*** DATASET ROWS ***

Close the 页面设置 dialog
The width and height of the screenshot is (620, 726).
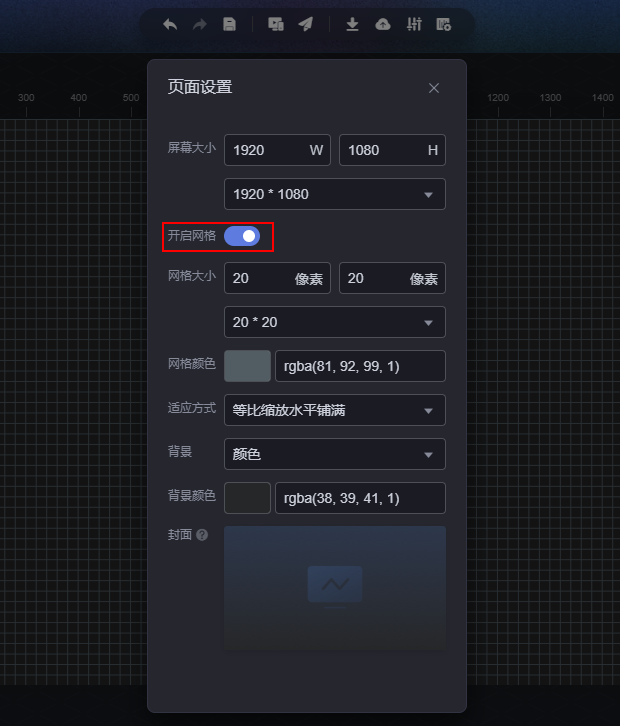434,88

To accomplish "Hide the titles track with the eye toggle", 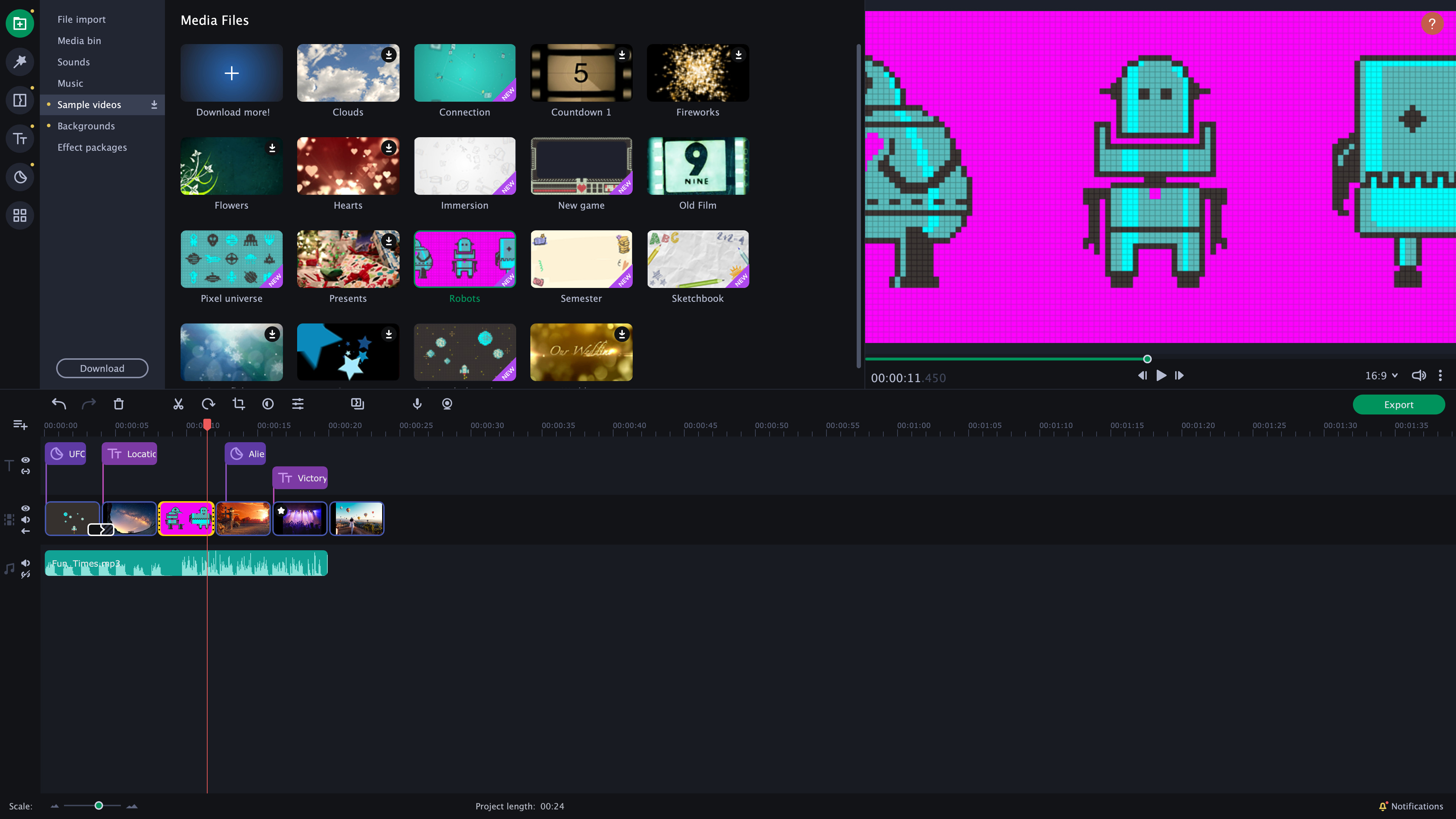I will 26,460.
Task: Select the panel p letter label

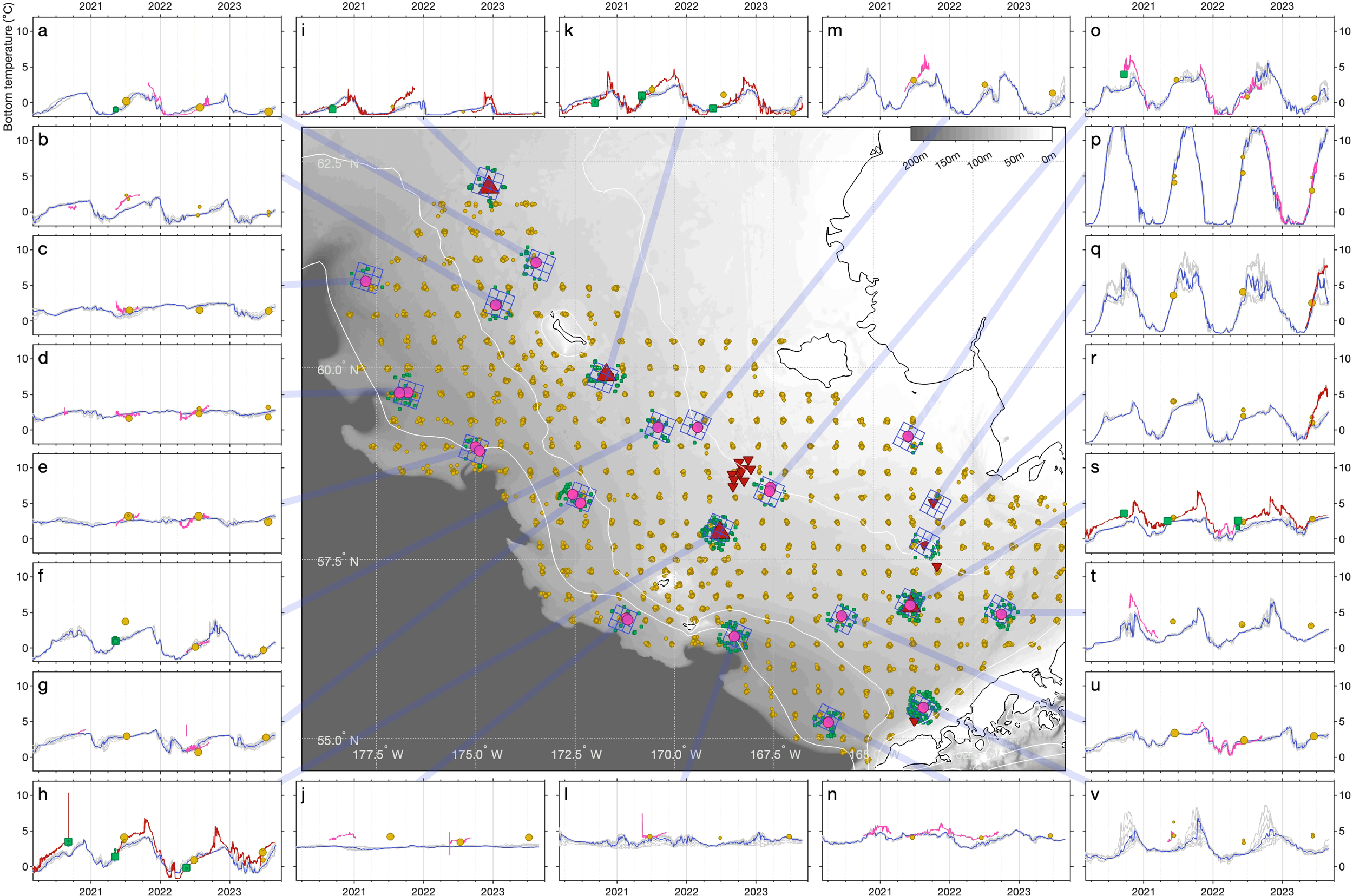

***

### [INSTRUCTIONS TO FOLLOW]
Collect every line above that contains the word "height", and copy each one in full.

### [WRITTEN RESPONSE]
The width and height of the screenshot is (620, 726).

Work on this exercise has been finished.